## Lesetext
━━━━━━━━━━
BdS-Ausbildertreffen und Workshop 2022
„Zeit ist immer das, was fehlt“

Sich gegenseitig kennenlernen, Erfahrungen austauschen und miteinander diskutieren: Der Bundesverband der Systemgastronomie e.V. (BdS) lädt einmal im Jahr alle Ausbildungsverantwortlichen in der Systemgastronomie zum Ausbildertreffen ein. Ziel der Veranstaltung ist es, die Vernetzung der Teilnehmerinnen und Teilnehmer sowie die Weiterentwicklung der Ausbildung zu fördern. Nicht zuletzt versteht sich diese Veranstaltung als Zeichen der Wertschätzung der täglich im Ausbildungsbereich engagierten Menschen. Auch in diesem Jahr kamen wieder zahlreiche Ausbilderinnen und Ausbilder, Berufsschullehrerinnen und -lehrer sowie IHK-Vertreterinnen und -Vertreter aus ganz Deutschland in München zusammen.
━━━━━━━━━━
## Dateneinträge
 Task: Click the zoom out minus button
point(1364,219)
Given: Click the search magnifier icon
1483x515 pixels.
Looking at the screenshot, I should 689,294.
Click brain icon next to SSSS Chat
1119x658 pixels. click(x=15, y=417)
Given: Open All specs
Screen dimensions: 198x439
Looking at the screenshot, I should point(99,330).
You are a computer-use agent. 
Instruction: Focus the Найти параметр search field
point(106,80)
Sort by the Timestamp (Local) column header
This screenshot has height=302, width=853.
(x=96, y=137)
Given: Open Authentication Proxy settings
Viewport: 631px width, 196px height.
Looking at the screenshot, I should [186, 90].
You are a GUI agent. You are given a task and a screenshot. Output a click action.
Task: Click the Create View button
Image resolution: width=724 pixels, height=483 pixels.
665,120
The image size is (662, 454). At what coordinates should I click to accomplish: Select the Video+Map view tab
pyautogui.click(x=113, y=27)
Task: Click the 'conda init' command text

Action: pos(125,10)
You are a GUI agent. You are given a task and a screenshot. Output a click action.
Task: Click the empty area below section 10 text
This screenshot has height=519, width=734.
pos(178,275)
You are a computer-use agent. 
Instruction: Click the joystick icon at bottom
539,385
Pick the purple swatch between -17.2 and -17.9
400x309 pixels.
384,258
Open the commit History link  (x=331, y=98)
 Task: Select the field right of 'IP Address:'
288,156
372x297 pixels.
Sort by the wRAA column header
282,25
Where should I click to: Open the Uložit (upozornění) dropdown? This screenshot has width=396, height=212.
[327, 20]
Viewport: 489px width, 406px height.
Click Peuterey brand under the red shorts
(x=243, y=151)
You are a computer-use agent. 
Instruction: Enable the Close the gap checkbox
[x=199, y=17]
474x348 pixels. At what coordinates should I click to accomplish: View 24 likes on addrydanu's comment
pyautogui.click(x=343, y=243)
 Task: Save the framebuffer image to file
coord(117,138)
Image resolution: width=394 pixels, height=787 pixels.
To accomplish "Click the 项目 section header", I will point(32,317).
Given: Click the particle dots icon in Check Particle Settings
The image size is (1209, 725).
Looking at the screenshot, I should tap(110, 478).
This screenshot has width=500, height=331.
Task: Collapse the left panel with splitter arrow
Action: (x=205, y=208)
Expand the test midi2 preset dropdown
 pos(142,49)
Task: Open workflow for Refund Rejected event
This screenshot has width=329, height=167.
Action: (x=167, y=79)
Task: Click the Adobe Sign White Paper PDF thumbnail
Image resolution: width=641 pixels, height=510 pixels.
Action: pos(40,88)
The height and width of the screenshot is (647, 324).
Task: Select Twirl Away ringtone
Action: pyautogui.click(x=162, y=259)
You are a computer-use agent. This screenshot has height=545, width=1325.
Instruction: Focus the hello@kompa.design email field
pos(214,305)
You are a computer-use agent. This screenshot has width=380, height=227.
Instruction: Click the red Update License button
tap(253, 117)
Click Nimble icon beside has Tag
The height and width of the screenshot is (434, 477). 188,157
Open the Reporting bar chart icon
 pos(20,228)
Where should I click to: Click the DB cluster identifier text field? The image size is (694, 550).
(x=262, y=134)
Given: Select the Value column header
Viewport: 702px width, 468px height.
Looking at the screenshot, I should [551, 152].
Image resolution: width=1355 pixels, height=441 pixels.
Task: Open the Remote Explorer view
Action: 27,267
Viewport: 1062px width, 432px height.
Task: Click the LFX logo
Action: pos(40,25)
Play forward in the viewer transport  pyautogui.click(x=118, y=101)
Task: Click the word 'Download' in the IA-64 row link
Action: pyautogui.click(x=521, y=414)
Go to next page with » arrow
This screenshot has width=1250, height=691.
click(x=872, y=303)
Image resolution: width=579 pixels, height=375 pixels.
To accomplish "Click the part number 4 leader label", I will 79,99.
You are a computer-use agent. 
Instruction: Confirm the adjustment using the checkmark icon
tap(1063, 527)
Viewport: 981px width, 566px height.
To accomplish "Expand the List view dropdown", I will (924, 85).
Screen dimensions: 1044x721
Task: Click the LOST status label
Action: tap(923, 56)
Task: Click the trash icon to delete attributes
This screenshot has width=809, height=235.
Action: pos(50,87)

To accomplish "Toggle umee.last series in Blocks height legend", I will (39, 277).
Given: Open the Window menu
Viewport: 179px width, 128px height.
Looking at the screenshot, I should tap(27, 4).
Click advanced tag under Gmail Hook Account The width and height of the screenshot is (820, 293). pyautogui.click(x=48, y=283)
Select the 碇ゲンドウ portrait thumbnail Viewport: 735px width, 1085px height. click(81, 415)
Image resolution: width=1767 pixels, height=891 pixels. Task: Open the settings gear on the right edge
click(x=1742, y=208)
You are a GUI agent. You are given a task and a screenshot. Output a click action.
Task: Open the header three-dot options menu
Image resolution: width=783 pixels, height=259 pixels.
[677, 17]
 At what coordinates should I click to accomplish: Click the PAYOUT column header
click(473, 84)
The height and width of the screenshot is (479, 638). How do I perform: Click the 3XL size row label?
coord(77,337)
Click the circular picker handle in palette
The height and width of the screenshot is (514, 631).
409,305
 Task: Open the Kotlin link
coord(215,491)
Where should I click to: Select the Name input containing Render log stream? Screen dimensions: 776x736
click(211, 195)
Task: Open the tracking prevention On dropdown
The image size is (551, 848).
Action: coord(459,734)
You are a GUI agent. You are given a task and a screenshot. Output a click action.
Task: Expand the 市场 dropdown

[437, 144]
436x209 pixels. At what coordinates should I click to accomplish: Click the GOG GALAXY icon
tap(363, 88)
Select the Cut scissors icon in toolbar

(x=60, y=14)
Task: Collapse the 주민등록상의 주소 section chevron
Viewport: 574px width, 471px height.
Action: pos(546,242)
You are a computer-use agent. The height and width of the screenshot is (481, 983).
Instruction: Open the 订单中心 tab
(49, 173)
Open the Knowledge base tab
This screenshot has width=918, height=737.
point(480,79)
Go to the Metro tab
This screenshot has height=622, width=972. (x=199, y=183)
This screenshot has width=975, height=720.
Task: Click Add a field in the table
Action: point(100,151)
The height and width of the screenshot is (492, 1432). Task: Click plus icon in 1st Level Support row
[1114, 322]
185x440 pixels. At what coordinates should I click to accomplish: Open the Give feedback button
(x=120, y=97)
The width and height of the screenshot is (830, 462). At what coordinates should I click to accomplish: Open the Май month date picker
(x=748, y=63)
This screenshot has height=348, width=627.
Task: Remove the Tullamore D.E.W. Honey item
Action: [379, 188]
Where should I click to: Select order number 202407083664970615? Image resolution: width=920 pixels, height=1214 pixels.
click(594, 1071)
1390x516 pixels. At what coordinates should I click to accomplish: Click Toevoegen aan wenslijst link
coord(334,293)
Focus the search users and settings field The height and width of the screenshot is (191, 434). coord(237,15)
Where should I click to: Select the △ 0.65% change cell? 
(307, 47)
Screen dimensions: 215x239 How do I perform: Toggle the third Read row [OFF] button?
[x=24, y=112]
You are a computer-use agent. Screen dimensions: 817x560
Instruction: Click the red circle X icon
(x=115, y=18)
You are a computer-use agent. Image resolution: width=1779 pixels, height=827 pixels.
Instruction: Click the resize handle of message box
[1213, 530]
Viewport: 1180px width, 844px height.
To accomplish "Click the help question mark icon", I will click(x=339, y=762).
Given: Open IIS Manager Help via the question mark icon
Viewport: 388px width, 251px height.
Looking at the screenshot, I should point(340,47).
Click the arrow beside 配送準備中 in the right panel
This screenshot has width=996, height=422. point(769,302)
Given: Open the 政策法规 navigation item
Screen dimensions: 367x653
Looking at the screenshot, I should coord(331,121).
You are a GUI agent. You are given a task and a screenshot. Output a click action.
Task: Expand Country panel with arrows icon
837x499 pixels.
━━━━━━━━━━
## Arbeitsaufträge
**A)** Schreiben Sie aus dem Lesetext über das BdS-Ausbildertreffen den Abschnitt ab, der mit den Worten „BdS-Ausbildertreffen und Workshop“ beginnt und mit „in München zusammen.“ endet.
**B)** Wie oft lädt der BdS laut dem Lesetext zum Ausbildertreffen ein?

## Lösungen
**A)**
BdS-Ausbildertreffen und Workshop 2022
„Zeit ist immer das, was fehlt“

Sich gegenseitig kennenlernen, Erfahrungen austauschen und miteinander diskutieren: Der Bundesverband der Systemgastronomie e.V. (BdS) lädt einmal im Jahr alle Ausbildungsverantwortlichen in der Systemgastronomie zum Ausbildertreffen ein. Ziel der Veranstaltung ist es, die Vernetzung der Teilnehmerinnen und Teilnehmer sowie die Weiterentwicklung der Ausbildung zu fördern. Nicht zuletzt versteht sich diese Veranstaltung als Zeichen der Wertschätzung der täglich im Ausbildungsbereich engagierten Menschen. Auch in diesem Jahr kamen wieder zahlreiche Ausbilderinnen und Ausbilder, Berufsschullehrerinnen und -lehrer sowie IHK-Vertreterinnen und -Vertreter aus ganz Deutschland in München zusammen.

**B)** Einmal im Jahr.